Marking their fifth year since debut Red Velvet has returned with their sixth EP “The ReVe Festival Day 1” – the first of a series to come later in the year. Released on June 19, the EP has a total of six songs that showcase their take on a wild summer festival. It caught the fans’ attention for the unique album cover that alludes to past releases: from the fruit Ferris wheel and the haunted house to a lake on the left bottom corner.
Their title track “Zimzalabim” was apparently selected by founder Lee Soo-man himself, which in this case inspires greater confusion than relief. It apparently rested on their shelf for a while, until he was confident that RV could fully swallow and embrace the song.
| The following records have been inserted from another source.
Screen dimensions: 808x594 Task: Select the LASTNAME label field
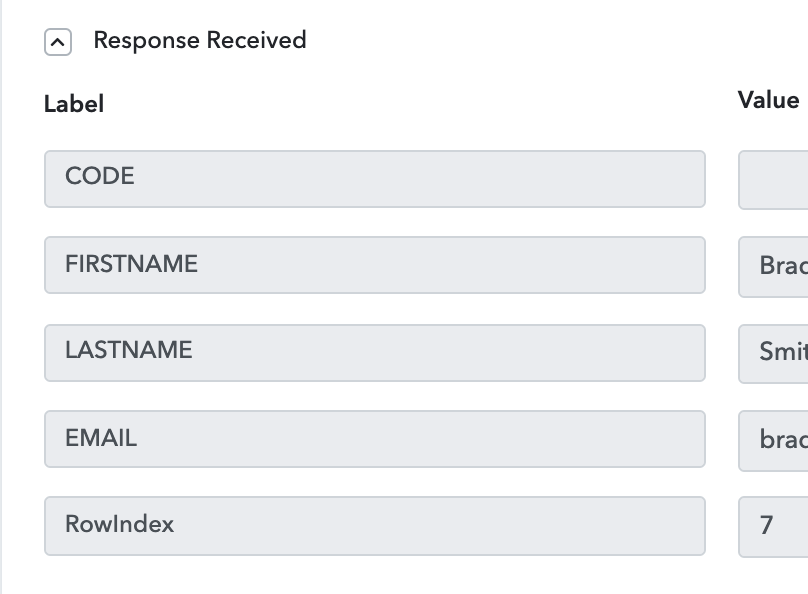point(375,353)
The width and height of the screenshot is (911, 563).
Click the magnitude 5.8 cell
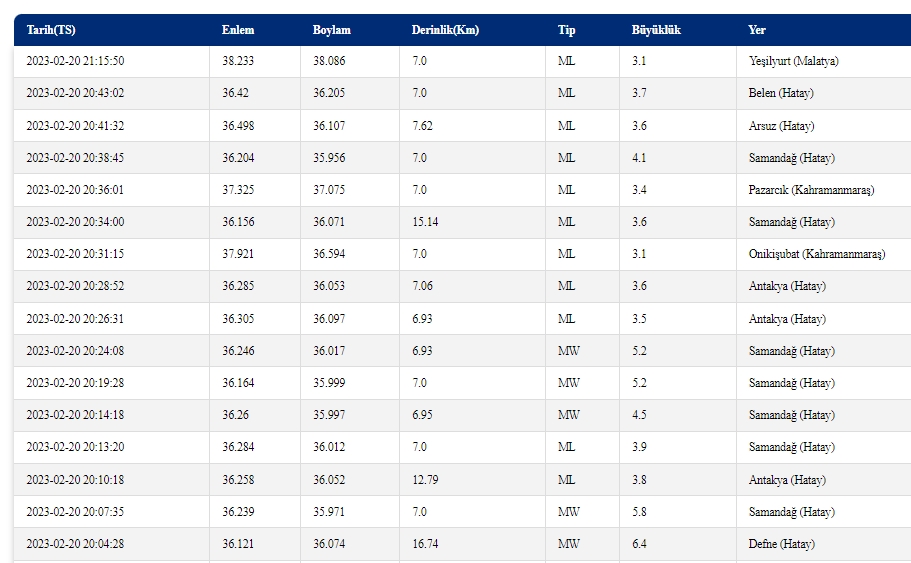[640, 512]
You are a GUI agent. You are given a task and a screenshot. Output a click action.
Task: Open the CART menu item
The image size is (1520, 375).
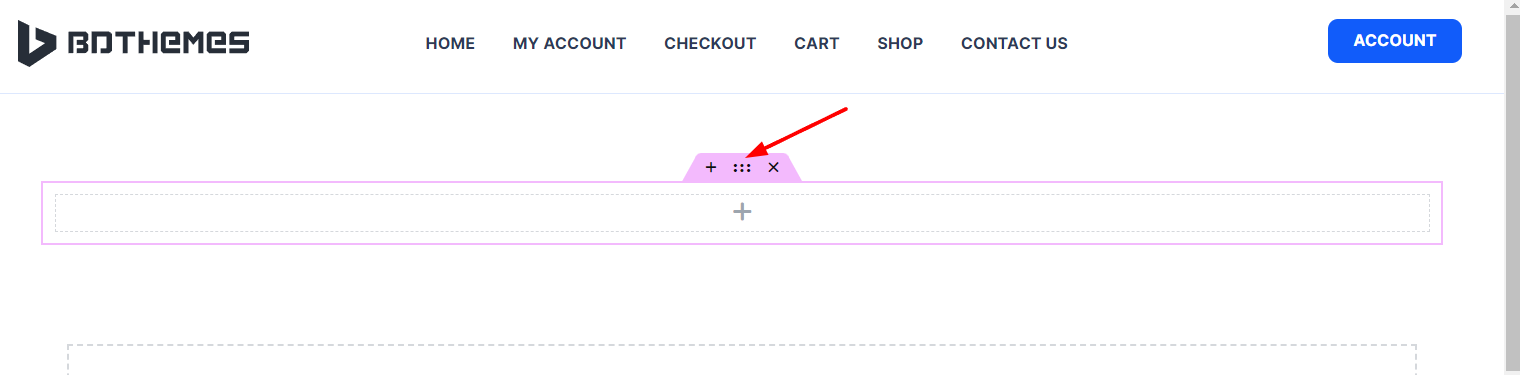[817, 43]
The EP as a whole reflects Red Velvet’s colorful musical palette for fans to jumpstart their summer with.
The central theme of this comeback is a summer festival, which also highlights a wild rollercoaster ride through “Zimzalabim.” The aesthetics of the MV serve to give the viewer a rundown of RV’s day at the festival. The craziness of the scenes flits by along the quick pace of the song, stopping only to focus on their EDM breakdown.
The structure of the song proves to be a genre festival in itself – pop, electro, and EDM combine to present a glaring track that lacks cohesive musicality. On one hand, it’s clear that SM Entertainment has been deviating from structured tracks such as “Ice Cream Cake,” “Dumb Dumb,” and “Russian Roulette” (for their “Red” concept) towards more chaotic, “versatile,” and unbalanced songs like “Power Up,” “Rookie,” and “RBB.” While RV saw the light with “Peek-A-Boo” and “Bad Boy” in particular (the latter representing their “Velvet” concept), the potential behind these creative, high quality tracks have lately been debunked by further “experimentation.”
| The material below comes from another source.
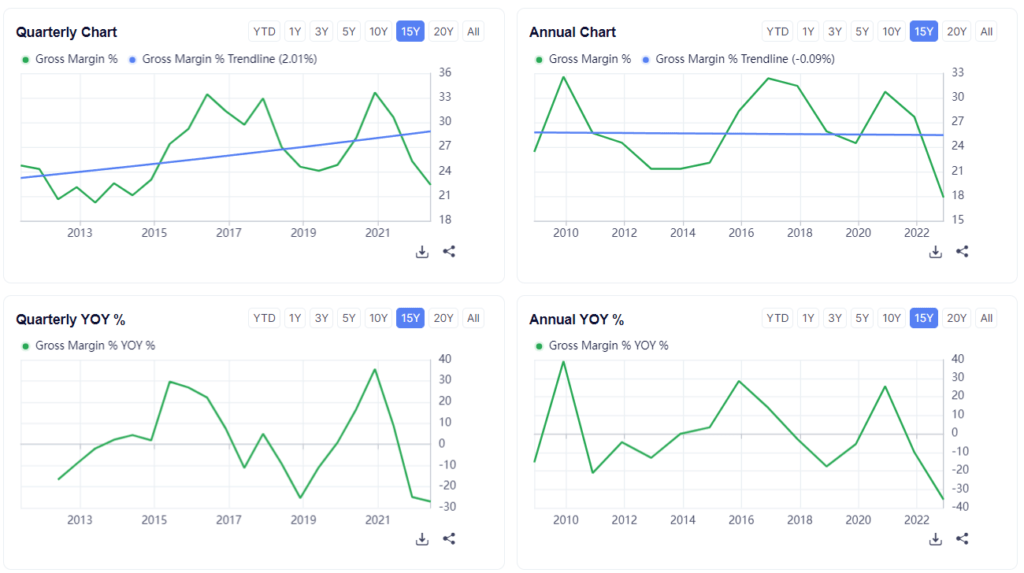Select 5Y range on Quarterly YOY % chart

pyautogui.click(x=349, y=318)
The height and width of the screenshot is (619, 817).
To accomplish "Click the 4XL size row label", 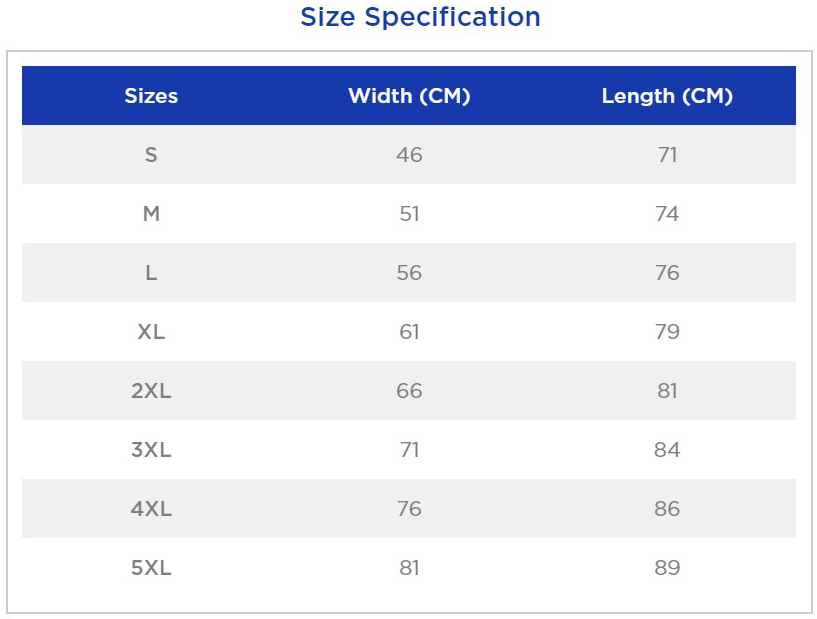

It’s worth mentioning whether the increasing experimentation has been beneficial or detrimental for the girls. Knowing that they are capable of tackling creative, well-executed projects, it’s unclear why their direction is becoming more unstable. On one hand, their public appeal and fanbase do allow them to try this or that without much risk; still, there is a fine line between creative and messy. While one wild track or two wouldn’t cause much uncertainty, “Zimzalabim” may have just revived the doubt that died down with “Bad Boy.”
Essentially, the previous tracks have been hailed not just for their creativity and spunk, but the ability to provide a cohesive balance while doing so. The structure of the songs was effective in bringing forth a clean and fresh delivery of the message, vocals, and instrumentals. All the elements have worked together to bring solid tracks to build up the group’s budding record. They were also generally pleasant to listen to which is one way RV’s public appeal boosted throughout the years.
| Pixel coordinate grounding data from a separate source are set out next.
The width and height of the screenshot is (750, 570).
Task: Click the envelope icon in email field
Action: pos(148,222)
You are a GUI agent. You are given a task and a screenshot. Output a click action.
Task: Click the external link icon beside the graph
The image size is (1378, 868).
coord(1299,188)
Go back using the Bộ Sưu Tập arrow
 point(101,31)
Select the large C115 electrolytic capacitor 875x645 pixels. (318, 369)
However, throughout the latter half of the album, the tracks started to grow louder and less organized through unnecessary means. The girls can certainly hold their own with a track that doesn’t rely on excessive EDM, clashing genres, grating chorus repetition, and random English (or in the case of “Zimzalabim,” German). While their B-sides have clearly revealed Red Velvet’s skills and diversity, it remains true that the title track is the introduction to the entire album. Frankly put, it’s questionable why Lee Soo-man chose this title track over “Sunny Side Up” as the introduction to this creative EP.
To be fair, creativity in song structure is certainly welcome in the industry – it is what keeps an artist’s discography unique. RV was well known for delivering their own unique color to the stage with tracks that only they can pull off. Particularly, songs such as “Ice Cream Cake,” “Automatic,” “One of These Nights,” and “Red Flavor” were popular for their ingenuity. Similarly, previous SM tracks that mix and matched various genres in one song include Girls Generations’ “I Got A Boy” and f(x)’s “Red Light.” But while passing off the torch towards younger groups is completely fine, “Zimzalabim,” seems to have taken the blending of genres into the extreme. Though the title track was described as “an addictive electro-pop with rhythmic drums and cool melodies,” melodies alone can’t complete a track. Nor can it cover the lack of substantial lyrics or a concept that hinders rather than highlights RV’s potential.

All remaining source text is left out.